(EXTRACT PROVIDED begins)

Art exhibition in Beijing explores boundary between technology and art

Source: Global Times Published: 2020/11/30 10:43:39

One art work at the exhibition Photo: Courtesy of Tencent

Many Chinese artists and academics gathered for the closing ceremony of an art exhibition on Friday in Beijing as part of the Tengyun Summit hosted by Tencent, to discuss how culture can be effectively combined with science and technology.

Some vanguard art works were on display at the exhibition, including one recent creation about viruses that involved artist Qiu Yu "growing" his art.

While quarantining at home, Qiu began collecting microbes found around his house and put them in a petri dish so he could look at them through a microscope. 

"It turns out that bacteria and viruses are all around us, but we ignore them all the time and I thought, well, if bacteria can talk, how would they express themselves?" the artist said. 

Examining these microbes, Qiu noticed that they would often display various colors, which he decided to interpret as various sounds so these microbes could have their own "voice." 

Other works also showed how art can be created with technology. For example, another artist Lin Junting, who has cooperated with both the Palace Museum in Beijing and the one on the island of Taiwan, created an interactive exhibition that sees a red-crown crane fly across a screen whenever a visitor enters the room. According to the artist, this connection between the artwork and its viewers creates a feeling of personal ownership in viewers as they appreciate the art.

(EXTRACT PROVIDED ends)
(MATERIAL PROVIDED begins)

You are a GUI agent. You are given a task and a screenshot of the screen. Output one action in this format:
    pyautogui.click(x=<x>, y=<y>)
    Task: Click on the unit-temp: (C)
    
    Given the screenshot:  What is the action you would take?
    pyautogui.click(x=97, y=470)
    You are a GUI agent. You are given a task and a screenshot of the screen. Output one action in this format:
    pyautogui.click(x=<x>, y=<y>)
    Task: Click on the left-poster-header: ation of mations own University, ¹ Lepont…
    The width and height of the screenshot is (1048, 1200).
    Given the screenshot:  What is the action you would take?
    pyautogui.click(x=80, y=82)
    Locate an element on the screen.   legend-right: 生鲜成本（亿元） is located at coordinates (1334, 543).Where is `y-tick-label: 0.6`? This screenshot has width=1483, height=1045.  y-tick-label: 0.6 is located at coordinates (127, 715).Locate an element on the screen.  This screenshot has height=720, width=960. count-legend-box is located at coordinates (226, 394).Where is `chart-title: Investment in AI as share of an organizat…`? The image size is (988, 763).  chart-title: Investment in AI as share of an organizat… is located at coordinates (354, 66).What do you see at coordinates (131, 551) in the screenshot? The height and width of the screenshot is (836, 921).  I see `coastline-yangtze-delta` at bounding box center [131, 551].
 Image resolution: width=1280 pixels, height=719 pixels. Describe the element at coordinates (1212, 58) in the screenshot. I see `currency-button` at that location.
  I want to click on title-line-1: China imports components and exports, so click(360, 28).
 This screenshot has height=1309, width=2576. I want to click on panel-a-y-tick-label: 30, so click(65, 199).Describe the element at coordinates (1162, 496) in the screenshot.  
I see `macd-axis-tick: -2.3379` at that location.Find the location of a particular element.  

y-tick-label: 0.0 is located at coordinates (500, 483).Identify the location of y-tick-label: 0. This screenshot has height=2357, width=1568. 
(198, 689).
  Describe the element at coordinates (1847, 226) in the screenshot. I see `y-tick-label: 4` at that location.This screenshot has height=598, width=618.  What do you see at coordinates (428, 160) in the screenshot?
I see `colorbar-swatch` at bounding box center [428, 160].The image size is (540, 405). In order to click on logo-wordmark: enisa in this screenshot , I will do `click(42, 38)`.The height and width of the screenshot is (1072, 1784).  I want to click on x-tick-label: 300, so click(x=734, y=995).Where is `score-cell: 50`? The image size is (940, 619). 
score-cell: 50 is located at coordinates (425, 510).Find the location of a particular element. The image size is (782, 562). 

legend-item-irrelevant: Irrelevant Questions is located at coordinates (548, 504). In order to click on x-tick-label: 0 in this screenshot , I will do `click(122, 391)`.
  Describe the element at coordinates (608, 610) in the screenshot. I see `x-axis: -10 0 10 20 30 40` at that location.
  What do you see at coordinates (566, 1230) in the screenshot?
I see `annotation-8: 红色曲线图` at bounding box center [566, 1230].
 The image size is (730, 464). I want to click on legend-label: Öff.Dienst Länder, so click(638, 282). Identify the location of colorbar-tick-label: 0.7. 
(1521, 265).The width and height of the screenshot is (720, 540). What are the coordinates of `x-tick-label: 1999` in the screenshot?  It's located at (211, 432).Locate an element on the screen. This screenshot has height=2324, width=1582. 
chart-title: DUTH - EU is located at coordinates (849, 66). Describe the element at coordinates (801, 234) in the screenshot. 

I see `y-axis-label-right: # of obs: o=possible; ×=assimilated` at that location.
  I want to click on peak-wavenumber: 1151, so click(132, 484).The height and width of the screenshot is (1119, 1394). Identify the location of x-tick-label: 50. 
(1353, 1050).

(MATERIAL PROVIDED ends)

# [ASSIGNMENT A]
Answer these questions using the article on the Beijing art exhibition:
(i) Which company hosted the Tengyun Summit?
(ii) Where did Qiu Yu put the microbes he collected at home?
(iii) What bird flies across the screen in Lin Junting's interactive exhibition?
# [ASSIGNMENT B]
Rewrite the paragraph beginning "Other works also showed" from the article on the Beijing art exhibition as a short bulleted list that keeps its main facts.
# [ASSIGNMENT C]
Write the next part of the article on the Beijing art exhibition, picking up after its final sentence.
The records have nothing to do with the text.

# [REPLY A]
(i) Tencent
(ii) In a petri dish
(iii) A red-crown crane

# [REPLY B]
- Other works at the exhibition also showed art made with technology.
- Lin Junting has worked with the Palace Museum in Beijing and the Palace Museum on the island of Taiwan.
- Lin created an interactive exhibition in which a red-crown crane flies across a screen whenever a visitor enters the room.
- According to Lin, this link between artwork and viewer gives viewers a sense of personal ownership as they appreciate the art.

# [REPLY C]
Wang Boqiao, the organizer of the exhibition, said that one highlight of the exhibition was how it breaks away from traditional definitions of art and focuses more on art's social functions.

However, some experts noted that although technology helps to improve and display these art works, the boundary of technology and art should still be clarified.

"If [the ancient Chinese poet] Du Fu had a cell phone, would he have written so many famous poems?" Li Jingze, deputy head of China Writers Association, asked those in attendance at the closing ceremony to emphasize that while it is important to make use of technology in art, it must not be allowed to invade art itself. 

Du was one of greatest poets in the Tang Dynasty (618-907).